Assigned task ▸ The answer must restate every record word for word.

Listed records ▸

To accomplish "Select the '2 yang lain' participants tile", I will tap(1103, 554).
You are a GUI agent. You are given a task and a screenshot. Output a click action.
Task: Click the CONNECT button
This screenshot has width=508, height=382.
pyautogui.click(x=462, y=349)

Reply to the exercise ▸
To accomplish "Select the '2 yang lain' participants tile", I will tap(1103, 554).
You are a GUI agent. You are given a task and a screenshot. Output a click action.
Task: Click the CONNECT button
This screenshot has width=508, height=382.
pyautogui.click(x=462, y=349)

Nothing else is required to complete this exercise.